EUR/USD
The EUR fell a bit during the day on Thursday, breaking below the 50-day exponential moving average. The hammer that formed on Wednesday shows signs of support, so if we can break down below the bottom of the candle I think that the market continues to drop towards the 1.05 level below where there is massive support. I see significant resistance above the 100-day exponential moving average as well, as the 1.0750 level looks resistive. I think currently that it’s probably more likely to see bearish pressure in this market due to concerns about the French elections, so I have no interest in buying, at least not into we break above to a fresh, new high.
GBP/USD
The British pound rallied on Thursday but then fell backwards towards the 1.25 level. Nonetheless, I believe there is a significant amount of support just below and extending all the way down to the 1.24 level at the very least. Because of this, I’m looking for a supportive candle to start buying, or a break above the top of the candle for the Thursday session. At that point, I would anticipate that the market would reach towards the 1.27 level, and then perhaps the 1.2750 handle.
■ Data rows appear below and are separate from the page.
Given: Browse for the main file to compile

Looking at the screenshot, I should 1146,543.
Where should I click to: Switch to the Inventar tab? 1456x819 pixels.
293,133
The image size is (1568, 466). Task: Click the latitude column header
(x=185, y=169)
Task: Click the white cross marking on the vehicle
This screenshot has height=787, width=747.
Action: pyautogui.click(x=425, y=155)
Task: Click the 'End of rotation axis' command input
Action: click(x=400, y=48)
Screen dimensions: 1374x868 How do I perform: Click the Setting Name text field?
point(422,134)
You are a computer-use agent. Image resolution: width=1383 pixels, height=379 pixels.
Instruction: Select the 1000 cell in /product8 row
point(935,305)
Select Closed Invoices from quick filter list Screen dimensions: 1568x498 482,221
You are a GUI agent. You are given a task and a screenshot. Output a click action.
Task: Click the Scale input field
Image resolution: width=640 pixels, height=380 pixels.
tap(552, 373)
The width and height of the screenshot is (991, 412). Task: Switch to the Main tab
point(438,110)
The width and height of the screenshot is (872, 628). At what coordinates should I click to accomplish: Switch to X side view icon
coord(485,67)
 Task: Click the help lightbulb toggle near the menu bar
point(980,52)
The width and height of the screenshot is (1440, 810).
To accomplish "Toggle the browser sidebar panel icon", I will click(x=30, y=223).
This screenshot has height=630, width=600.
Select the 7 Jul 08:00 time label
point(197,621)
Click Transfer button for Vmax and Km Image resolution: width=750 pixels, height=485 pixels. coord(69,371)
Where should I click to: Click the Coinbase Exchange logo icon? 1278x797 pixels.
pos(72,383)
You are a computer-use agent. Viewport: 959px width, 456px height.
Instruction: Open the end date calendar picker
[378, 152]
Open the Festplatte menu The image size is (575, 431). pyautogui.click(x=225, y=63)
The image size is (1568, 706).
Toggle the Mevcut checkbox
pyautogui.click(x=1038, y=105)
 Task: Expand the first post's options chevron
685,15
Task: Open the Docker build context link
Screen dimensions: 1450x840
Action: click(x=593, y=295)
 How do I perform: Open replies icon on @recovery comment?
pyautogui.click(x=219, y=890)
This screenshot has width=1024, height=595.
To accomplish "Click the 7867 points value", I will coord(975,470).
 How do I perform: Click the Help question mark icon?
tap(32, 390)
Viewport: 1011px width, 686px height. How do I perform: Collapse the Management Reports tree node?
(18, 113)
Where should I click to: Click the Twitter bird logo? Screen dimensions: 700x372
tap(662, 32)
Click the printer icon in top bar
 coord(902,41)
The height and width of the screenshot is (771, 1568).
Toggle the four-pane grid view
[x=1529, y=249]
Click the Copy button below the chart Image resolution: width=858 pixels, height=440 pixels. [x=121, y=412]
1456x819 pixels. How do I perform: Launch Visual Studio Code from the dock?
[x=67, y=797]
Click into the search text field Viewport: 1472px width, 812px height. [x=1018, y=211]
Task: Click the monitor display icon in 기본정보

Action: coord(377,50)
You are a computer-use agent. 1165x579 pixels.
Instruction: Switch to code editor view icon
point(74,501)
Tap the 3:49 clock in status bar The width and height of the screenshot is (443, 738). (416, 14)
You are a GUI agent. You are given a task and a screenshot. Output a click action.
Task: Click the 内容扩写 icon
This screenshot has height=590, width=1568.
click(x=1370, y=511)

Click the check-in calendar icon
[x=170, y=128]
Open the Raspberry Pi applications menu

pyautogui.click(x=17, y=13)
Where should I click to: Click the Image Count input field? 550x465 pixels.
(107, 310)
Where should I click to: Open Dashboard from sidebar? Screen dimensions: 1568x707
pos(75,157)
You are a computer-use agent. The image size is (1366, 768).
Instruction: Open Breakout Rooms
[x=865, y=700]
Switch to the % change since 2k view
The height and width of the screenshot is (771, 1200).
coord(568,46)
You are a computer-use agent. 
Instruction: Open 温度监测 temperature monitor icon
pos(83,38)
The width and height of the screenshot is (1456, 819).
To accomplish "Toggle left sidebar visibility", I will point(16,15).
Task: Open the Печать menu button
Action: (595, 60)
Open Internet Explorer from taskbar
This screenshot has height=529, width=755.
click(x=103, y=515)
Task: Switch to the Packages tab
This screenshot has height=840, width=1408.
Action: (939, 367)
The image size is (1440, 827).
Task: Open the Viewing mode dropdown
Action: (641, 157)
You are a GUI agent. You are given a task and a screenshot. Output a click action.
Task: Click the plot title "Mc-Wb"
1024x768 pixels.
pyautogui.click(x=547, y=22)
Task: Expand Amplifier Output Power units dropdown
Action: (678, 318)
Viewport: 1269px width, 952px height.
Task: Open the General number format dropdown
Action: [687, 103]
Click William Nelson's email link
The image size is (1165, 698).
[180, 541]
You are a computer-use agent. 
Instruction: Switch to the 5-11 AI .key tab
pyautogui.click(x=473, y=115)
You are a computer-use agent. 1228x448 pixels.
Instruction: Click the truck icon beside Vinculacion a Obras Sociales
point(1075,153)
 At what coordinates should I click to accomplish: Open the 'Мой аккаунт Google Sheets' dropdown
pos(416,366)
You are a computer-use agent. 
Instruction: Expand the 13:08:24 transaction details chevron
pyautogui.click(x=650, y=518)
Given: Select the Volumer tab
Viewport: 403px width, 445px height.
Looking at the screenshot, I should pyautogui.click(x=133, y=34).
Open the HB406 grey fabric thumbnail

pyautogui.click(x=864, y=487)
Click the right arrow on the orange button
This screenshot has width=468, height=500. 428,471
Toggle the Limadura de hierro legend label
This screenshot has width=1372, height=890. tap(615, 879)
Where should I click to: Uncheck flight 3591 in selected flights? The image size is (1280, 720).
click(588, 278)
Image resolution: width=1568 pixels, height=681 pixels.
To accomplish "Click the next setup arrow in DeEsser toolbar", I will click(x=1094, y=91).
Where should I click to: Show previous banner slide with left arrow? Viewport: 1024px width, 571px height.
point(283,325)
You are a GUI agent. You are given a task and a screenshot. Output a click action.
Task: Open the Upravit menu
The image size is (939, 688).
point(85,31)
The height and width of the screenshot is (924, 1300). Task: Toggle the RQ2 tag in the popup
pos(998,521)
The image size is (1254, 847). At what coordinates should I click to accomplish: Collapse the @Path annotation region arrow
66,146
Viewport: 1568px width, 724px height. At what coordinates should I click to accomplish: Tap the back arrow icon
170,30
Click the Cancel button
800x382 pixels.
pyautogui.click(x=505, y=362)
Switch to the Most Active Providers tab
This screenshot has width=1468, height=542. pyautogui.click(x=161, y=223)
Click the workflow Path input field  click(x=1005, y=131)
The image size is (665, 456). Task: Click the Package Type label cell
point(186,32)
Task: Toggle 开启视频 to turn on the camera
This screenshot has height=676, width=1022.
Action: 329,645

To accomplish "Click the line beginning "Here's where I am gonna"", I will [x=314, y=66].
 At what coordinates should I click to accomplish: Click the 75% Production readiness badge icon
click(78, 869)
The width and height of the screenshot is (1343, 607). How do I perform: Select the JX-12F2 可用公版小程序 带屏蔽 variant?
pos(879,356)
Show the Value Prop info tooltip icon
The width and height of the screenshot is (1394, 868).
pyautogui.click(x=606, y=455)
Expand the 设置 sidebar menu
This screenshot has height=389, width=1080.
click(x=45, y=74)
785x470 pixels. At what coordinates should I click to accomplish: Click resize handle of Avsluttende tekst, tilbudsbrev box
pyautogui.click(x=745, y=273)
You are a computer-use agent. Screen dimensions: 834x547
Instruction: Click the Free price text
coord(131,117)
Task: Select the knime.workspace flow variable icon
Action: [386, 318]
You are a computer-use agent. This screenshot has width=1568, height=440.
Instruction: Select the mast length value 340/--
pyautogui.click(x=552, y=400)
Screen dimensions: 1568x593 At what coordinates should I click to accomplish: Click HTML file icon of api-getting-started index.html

I also believe that the British pound might be trying to change the overall trend, and with that being the case it’s likely that it will continue to be volatile, but eventually I think the buyers will win.
After all, the British economy has done better than most people anticipated, and there’s even hints of a possible rate hike in the future. Granted, that’s not anytime soon, and I do believe that once Article 50 is invoked, the British pound will sell off. However, that will be a short-term automatic reaction, and that will certainly be the absolute bottom by that point. In the meantime, I think we continue to grind higher.